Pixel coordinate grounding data
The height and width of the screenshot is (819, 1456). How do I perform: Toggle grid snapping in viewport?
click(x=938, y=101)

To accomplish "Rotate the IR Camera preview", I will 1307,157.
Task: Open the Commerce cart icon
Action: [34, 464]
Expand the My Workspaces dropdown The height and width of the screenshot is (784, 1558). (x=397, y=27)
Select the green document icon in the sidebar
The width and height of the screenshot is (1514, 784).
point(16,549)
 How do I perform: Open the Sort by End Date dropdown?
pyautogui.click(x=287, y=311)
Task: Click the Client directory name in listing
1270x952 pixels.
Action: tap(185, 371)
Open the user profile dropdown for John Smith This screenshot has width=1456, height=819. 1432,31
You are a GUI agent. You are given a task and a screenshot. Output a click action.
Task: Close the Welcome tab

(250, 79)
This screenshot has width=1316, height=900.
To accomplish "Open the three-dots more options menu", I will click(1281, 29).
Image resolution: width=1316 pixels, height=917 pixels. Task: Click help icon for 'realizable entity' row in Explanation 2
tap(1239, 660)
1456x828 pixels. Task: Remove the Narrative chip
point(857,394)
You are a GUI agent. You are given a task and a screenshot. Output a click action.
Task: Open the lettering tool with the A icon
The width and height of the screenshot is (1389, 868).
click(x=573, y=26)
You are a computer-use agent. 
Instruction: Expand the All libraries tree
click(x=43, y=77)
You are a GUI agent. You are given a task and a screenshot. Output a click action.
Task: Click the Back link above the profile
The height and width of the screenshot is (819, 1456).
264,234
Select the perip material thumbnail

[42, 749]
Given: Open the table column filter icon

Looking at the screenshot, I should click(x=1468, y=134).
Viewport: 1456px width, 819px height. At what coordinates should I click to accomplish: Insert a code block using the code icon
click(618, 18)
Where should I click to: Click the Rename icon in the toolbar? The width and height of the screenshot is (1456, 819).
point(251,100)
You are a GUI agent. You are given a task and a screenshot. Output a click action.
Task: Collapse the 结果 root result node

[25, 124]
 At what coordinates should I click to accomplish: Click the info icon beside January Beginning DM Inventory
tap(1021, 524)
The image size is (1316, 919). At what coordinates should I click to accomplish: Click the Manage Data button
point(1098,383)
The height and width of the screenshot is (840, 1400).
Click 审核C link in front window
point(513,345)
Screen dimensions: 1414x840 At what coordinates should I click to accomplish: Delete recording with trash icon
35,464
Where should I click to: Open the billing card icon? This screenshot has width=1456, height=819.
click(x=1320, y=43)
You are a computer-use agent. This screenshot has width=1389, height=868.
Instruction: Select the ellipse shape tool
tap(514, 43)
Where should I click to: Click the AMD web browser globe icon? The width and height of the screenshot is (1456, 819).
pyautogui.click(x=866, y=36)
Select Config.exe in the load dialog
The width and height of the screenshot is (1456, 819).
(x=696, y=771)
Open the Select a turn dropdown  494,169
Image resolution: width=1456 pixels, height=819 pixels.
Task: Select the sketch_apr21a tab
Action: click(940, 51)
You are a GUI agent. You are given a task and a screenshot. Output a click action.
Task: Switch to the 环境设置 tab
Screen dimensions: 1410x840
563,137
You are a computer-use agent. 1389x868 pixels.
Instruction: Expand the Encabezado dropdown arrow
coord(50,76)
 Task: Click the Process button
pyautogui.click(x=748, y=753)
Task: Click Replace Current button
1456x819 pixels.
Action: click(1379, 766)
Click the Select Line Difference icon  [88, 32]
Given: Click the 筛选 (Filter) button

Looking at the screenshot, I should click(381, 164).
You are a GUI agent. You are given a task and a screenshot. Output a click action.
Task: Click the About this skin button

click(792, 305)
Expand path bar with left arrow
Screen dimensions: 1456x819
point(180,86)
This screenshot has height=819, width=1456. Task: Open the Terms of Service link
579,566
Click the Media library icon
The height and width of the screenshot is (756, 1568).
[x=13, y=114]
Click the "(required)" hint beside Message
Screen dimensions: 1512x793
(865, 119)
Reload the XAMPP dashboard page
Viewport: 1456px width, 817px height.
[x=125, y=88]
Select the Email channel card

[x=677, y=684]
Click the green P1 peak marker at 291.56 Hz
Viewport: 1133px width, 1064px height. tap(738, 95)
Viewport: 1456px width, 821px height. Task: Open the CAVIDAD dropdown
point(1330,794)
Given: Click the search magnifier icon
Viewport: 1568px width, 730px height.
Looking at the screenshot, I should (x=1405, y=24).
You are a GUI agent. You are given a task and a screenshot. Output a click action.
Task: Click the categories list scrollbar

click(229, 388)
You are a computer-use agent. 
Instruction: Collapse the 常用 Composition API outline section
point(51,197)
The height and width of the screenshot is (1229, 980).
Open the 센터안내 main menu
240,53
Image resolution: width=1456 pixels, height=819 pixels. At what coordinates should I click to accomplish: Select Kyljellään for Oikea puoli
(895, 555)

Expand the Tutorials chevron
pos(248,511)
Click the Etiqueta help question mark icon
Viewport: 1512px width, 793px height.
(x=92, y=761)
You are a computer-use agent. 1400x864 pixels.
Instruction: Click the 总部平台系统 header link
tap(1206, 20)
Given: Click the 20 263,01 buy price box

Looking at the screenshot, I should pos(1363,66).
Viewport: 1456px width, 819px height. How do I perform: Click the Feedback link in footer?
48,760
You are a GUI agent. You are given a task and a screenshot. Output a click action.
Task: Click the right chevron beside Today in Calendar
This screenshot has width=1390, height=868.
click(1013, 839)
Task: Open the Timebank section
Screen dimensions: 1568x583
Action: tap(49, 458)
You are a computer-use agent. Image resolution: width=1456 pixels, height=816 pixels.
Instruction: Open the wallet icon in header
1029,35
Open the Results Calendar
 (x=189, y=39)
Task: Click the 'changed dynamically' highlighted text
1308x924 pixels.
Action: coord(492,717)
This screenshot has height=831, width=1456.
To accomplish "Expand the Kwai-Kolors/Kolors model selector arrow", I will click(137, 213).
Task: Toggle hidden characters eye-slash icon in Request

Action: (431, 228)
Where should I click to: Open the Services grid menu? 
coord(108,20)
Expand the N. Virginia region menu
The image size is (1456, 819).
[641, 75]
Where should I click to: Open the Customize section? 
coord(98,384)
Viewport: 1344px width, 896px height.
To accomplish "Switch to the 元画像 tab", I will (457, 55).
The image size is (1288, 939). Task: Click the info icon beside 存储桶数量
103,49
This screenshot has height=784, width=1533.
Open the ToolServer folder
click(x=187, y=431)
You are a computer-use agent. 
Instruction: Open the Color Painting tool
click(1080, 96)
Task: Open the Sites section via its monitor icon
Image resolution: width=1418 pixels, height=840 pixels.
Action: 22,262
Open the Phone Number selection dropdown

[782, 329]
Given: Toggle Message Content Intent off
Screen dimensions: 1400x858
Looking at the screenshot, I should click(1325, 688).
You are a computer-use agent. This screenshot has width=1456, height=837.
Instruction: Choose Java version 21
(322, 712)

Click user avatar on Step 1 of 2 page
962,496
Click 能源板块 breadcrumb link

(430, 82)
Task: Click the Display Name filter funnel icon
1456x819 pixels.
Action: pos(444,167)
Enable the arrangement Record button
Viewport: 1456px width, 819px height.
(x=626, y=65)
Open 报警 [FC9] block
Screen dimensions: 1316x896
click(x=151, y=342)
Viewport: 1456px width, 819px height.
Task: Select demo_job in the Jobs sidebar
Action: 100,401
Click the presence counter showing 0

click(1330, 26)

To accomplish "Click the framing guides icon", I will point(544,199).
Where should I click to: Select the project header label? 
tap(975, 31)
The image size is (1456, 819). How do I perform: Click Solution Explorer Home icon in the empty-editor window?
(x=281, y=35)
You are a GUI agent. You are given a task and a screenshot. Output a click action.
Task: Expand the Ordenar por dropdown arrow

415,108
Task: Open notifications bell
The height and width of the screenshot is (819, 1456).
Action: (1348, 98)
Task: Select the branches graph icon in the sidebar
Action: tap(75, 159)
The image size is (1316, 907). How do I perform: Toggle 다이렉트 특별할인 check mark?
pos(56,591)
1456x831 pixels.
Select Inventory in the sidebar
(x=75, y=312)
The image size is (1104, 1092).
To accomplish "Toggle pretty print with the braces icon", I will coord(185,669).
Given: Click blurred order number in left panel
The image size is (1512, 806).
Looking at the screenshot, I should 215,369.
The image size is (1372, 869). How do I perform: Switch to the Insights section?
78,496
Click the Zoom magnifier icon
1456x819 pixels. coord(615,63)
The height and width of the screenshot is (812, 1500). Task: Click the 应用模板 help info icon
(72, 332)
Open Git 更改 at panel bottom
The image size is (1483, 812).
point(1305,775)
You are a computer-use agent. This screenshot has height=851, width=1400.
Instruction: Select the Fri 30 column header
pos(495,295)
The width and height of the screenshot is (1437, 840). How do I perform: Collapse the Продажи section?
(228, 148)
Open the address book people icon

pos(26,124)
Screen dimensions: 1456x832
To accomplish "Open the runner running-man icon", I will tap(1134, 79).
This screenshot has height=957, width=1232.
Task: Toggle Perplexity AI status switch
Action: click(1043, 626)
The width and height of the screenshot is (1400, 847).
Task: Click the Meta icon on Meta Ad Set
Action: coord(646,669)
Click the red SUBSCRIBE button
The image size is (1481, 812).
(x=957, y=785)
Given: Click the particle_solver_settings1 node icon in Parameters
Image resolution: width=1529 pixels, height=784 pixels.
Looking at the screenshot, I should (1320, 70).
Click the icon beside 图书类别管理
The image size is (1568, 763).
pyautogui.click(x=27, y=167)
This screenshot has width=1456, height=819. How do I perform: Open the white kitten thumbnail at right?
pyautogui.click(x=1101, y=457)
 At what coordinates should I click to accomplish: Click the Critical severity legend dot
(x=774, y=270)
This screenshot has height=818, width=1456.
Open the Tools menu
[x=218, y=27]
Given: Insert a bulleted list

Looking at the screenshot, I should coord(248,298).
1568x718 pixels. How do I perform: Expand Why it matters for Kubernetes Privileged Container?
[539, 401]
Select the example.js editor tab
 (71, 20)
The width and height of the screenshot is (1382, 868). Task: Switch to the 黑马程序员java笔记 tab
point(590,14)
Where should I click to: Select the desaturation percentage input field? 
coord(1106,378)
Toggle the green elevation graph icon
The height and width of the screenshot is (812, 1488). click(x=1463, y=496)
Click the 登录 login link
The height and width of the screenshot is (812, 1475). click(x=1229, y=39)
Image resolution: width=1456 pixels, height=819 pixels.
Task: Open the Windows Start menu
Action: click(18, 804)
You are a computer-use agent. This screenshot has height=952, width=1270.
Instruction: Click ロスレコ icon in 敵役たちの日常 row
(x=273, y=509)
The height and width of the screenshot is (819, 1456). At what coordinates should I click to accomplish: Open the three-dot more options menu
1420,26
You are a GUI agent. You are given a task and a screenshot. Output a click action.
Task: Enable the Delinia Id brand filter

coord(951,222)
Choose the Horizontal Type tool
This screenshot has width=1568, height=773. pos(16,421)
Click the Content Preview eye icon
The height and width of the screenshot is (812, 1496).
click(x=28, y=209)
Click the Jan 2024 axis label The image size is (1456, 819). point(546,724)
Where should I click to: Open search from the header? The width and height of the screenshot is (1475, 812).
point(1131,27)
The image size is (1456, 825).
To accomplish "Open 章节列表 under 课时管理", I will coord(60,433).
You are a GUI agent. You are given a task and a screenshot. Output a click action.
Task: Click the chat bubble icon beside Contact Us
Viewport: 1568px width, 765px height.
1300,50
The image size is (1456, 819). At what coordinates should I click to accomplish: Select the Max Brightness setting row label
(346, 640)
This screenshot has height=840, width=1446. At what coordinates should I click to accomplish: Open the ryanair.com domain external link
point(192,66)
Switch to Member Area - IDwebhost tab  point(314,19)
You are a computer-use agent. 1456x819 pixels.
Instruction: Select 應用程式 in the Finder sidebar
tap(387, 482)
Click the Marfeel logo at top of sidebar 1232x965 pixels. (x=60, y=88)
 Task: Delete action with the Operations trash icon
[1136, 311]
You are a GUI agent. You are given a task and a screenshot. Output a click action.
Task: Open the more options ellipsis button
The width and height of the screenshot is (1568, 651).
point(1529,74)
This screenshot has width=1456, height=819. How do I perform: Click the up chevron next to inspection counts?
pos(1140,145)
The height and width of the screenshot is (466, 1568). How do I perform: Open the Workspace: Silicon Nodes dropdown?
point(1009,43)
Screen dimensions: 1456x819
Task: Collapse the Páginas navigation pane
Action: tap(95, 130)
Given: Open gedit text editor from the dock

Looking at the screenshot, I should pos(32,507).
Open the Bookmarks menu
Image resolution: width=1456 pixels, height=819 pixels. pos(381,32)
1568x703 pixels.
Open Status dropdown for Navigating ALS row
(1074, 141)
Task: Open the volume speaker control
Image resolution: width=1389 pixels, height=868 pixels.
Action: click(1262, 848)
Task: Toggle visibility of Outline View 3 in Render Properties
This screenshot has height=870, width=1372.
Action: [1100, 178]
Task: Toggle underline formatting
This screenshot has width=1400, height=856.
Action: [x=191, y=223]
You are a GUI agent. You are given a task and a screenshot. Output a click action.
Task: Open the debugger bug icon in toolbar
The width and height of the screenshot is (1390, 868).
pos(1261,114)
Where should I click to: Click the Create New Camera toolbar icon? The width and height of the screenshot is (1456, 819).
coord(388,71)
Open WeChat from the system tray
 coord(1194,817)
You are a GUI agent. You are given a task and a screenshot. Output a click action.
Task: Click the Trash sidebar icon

- [HOW TO COMPLETE THIS TASK]: The lines to extract from the data above begin with the line containing "Task: Click the Process button" and end with the line containing "Reload the XAMPP dashboard page". Extract them exactly, including both.

- [ANSWER FOR THE TASK]:
 Task: Click the Process button
pyautogui.click(x=748, y=753)
Task: Click Replace Current button
1456x819 pixels.
Action: click(1379, 766)
Click the Select Line Difference icon  [88, 32]
Given: Click the 筛选 (Filter) button

Looking at the screenshot, I should click(381, 164).
You are a GUI agent. You are given a task and a screenshot. Output a click action.
Task: Click the About this skin button

click(792, 305)
Expand path bar with left arrow
Screen dimensions: 1456x819
point(180,86)
This screenshot has height=819, width=1456. Task: Open the Terms of Service link
579,566
Click the Media library icon
The height and width of the screenshot is (756, 1568).
[x=13, y=114]
Click the "(required)" hint beside Message
Screen dimensions: 1512x793
(865, 119)
Reload the XAMPP dashboard page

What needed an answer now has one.